Yes, there was something in the air in those early-morning lines, and contrary to what you might think, it wasn’t greed.
It was desperation.
We really ought to be ashamed of ourselves.
Oh, I’m not talking about the people who can only manage Christmas for their loved ones by degrading themselves and waiting in live for days. I have great sympathy for them.
I’m talking about those of us who make a big deal out of a slightly better TV … or smartphone … or all sorts of other things.
I’m talking about a guy who had a 42-inch high definition TV in his home office and decided in 2017 that he needed to step up to a 55-inch ultra high definition curved screen TV, a creen less than six feet away from where he watches it.
Guess who.
I started buying DVDs in 1999 because they really were a step up in quality from VHS tapes, but moving up to Blu-Ray tapes some years later and then to UltraHD Blu-Ray tapes really didn’t improve the quality all that much.

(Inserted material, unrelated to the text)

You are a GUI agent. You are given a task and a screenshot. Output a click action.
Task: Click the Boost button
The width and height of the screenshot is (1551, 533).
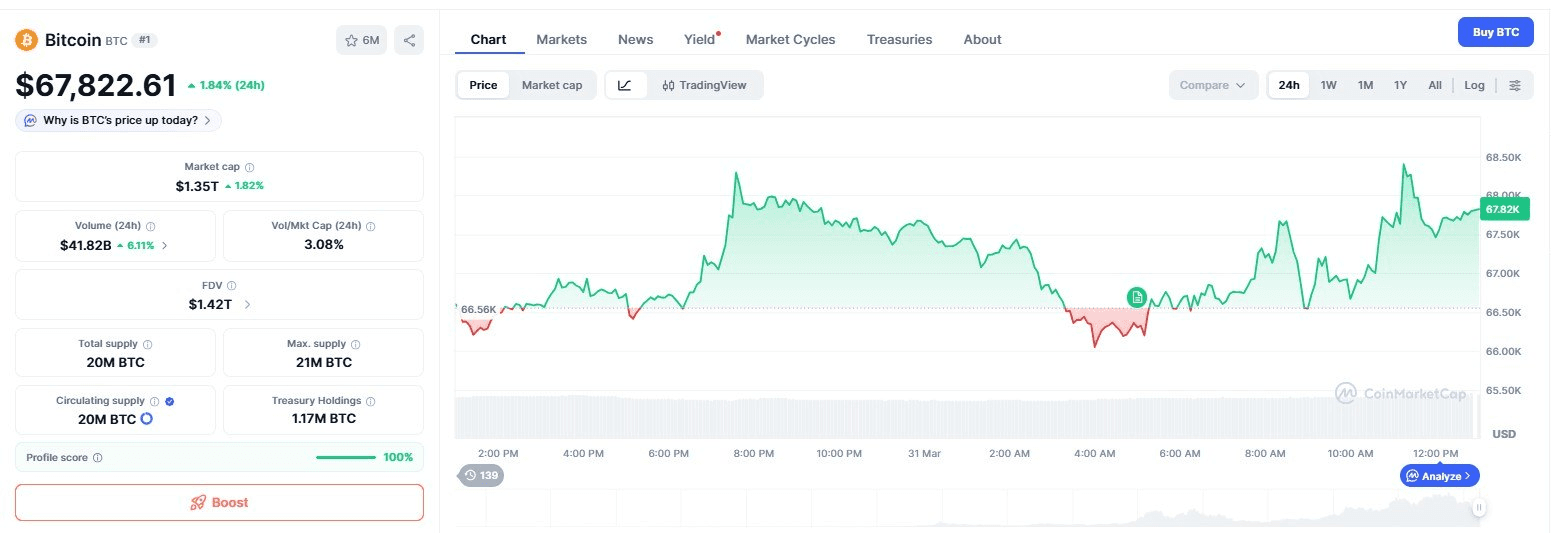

My 55-inch TV will be the limit for the rest of my life, even though I can gaze longingly at 75-inch screens for less than I spent five years ago. And although I was pretty much addicted to moving on up to the new iPhone each time one comes out, I decided to stay with my 13 when the newer model came out this year.
Still, when I woke up this morning, I was aware that I needed to pick up a few things at the grocery store, and our nearest, cheapest store is Walmart.
Uh oh, I thought.
But when I drove to Walmart, I was surprised to see it wasn’t crowded at all. In fact, maybe even a little less so than an average Friday morning.
Then I remembered three things.
First, stores have been scaling back the whole Black Friday thing. I mean, when people start dying …
Second, the economy isn’t all that great this year.
Third and maybe most significant, online shopping gets better every year. In fact, within the last week or so, we bought all the gifts for our grandchildren online. We have received them all are packaging them to send.
It has actually become sort of necessary. For at least four of the six kids, there aren’t any stores around here that stock the gifts we wanted.
So Black Friday may be dying.
I’d like to say good riddance, but I remember going Christmas shopping in stores and it was often sort of fun.
With shopping online growing and growing, I think the day is coming when we never leave the house.